Pixel coordinate grounding data:
————
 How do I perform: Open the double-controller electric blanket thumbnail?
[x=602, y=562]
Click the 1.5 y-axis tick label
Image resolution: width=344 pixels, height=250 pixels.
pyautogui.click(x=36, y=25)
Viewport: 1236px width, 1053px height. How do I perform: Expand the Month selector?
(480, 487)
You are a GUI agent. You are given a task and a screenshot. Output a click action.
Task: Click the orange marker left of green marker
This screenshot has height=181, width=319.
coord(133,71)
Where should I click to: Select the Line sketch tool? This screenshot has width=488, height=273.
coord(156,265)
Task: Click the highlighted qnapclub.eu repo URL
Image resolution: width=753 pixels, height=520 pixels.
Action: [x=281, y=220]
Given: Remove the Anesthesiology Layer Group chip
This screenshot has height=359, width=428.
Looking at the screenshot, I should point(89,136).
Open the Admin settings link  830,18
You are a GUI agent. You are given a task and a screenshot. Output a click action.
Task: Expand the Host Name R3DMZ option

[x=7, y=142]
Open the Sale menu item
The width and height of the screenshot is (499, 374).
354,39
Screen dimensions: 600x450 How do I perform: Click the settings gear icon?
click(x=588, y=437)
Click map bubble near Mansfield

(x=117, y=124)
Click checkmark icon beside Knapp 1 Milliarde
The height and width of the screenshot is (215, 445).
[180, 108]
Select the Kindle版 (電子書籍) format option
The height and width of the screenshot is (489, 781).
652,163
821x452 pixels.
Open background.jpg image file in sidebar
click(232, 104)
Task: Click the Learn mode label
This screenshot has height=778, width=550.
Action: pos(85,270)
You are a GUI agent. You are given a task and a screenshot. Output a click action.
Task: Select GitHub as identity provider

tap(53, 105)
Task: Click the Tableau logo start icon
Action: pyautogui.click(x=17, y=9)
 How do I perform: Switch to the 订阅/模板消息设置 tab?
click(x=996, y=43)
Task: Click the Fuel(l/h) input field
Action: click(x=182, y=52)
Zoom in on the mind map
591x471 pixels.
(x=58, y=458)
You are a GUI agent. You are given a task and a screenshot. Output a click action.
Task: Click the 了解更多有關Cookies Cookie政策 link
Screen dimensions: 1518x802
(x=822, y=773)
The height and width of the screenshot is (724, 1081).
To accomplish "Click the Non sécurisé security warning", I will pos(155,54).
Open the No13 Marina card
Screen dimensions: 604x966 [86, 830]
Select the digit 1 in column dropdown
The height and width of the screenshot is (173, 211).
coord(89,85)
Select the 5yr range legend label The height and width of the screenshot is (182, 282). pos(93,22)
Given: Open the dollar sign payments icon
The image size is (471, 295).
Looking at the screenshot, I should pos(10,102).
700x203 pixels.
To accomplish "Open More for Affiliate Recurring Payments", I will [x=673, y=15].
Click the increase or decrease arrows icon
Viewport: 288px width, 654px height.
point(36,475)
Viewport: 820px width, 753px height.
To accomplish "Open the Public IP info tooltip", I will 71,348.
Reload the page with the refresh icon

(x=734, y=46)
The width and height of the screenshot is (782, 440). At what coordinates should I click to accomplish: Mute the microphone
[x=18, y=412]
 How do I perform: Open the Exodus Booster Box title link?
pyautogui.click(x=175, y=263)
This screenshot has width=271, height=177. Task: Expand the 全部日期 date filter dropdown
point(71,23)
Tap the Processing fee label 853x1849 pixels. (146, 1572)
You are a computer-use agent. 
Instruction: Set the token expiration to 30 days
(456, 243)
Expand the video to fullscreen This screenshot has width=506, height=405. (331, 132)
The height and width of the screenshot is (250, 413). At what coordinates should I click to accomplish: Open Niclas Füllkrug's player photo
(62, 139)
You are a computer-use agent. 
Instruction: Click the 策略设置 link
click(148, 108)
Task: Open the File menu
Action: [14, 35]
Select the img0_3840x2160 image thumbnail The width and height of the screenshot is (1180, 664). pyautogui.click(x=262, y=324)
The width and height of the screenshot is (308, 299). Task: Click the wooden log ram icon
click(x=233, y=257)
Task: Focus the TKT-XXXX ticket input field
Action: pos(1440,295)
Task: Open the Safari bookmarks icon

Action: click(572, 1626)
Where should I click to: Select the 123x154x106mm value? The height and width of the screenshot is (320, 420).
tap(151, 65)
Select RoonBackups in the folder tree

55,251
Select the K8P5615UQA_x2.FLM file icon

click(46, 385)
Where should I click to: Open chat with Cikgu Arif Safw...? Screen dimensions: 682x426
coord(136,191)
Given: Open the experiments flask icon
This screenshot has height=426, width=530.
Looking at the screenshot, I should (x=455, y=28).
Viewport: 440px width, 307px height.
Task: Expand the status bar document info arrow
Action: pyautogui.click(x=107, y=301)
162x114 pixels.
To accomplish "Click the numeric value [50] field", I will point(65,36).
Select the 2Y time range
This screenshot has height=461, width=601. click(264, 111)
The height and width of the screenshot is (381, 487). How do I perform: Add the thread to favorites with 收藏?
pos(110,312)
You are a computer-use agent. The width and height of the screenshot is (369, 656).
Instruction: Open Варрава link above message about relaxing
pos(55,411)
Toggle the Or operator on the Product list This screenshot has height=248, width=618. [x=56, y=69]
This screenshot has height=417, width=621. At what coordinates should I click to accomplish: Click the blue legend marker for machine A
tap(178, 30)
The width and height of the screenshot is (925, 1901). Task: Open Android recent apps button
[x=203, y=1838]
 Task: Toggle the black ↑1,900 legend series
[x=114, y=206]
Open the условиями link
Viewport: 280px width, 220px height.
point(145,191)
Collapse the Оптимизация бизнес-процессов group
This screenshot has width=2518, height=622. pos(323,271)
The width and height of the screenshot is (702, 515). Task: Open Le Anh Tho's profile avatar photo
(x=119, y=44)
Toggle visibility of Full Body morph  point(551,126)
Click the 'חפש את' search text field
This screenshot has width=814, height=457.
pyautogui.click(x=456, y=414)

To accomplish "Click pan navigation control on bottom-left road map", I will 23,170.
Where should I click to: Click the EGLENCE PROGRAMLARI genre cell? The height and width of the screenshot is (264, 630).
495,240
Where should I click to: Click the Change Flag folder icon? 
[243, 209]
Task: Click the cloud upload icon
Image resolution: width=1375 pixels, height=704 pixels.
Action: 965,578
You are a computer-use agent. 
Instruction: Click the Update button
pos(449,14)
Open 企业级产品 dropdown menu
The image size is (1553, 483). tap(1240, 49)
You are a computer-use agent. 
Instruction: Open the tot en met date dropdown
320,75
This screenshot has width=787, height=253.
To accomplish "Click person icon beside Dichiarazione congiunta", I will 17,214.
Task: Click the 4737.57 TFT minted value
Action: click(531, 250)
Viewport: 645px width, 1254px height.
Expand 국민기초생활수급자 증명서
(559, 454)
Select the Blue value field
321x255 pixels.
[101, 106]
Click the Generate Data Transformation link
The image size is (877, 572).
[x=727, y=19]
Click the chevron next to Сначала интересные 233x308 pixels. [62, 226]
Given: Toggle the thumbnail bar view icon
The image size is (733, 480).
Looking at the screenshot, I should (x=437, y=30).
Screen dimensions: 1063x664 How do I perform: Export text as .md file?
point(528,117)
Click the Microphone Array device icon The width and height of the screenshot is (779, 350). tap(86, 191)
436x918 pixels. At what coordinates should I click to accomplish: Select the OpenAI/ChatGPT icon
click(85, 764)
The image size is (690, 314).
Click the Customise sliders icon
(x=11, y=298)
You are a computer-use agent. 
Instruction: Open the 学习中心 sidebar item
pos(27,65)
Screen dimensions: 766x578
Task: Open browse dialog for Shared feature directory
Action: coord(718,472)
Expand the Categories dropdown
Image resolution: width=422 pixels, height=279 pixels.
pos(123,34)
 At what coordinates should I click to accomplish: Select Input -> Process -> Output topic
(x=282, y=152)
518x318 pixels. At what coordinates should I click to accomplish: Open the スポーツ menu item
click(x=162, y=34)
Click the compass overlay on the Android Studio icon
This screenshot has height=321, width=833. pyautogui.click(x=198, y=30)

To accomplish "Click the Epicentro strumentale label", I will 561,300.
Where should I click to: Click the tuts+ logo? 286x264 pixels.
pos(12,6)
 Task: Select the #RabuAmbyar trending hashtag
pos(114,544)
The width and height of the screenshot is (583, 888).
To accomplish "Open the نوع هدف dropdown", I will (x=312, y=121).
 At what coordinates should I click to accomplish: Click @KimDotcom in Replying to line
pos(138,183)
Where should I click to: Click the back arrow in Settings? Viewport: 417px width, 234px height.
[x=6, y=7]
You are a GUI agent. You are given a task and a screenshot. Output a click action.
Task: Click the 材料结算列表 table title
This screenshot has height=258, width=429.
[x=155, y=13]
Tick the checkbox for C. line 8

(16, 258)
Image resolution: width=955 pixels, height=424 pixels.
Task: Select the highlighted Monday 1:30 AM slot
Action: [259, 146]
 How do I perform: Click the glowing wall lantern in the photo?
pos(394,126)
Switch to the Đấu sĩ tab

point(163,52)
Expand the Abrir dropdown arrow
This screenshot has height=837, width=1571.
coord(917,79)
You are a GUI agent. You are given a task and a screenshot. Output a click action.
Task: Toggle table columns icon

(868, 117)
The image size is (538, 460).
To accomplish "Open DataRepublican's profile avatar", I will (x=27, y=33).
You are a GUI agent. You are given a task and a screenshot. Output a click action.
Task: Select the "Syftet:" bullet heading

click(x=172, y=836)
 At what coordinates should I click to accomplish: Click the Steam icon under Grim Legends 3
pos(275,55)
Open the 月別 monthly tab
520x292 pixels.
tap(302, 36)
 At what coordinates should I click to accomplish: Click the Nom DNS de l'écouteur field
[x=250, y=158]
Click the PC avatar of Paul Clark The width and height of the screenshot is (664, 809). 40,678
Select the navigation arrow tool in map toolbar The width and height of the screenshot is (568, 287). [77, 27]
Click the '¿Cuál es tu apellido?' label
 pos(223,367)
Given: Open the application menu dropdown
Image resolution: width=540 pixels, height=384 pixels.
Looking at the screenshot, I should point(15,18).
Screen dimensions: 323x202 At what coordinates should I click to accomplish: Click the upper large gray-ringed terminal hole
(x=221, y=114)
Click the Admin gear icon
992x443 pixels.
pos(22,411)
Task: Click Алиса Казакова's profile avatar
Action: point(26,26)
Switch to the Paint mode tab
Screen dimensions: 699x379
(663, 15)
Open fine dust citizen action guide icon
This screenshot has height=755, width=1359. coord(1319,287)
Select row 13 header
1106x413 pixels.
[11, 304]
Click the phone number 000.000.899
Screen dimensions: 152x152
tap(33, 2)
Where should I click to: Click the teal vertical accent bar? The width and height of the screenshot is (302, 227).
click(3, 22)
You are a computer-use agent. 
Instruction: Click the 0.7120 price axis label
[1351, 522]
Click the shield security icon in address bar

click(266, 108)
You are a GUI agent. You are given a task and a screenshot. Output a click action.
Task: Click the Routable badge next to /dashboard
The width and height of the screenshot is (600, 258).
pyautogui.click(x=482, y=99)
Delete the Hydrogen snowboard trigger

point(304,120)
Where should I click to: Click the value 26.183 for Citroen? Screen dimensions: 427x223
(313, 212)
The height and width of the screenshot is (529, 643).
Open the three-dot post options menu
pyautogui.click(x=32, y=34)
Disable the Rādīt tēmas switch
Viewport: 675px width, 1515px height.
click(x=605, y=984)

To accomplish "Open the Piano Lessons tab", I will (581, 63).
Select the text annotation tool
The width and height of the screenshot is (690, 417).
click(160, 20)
————
Of the lines above, retype only those from the line containing "Where should I click to: Click the Change" through the line containing "This screenshot has width=787, height=253.", including both, exactly.

§ **Problem solution**:
Where should I click to: Click the Change Flag folder icon? 
[243, 209]
Task: Click the cloud upload icon
Image resolution: width=1375 pixels, height=704 pixels.
Action: 965,578
You are a computer-use agent. 
Instruction: Click the Update button
pos(449,14)
Open 企业级产品 dropdown menu
The image size is (1553, 483). tap(1240, 49)
You are a computer-use agent. 
Instruction: Open the tot en met date dropdown
320,75
This screenshot has width=787, height=253.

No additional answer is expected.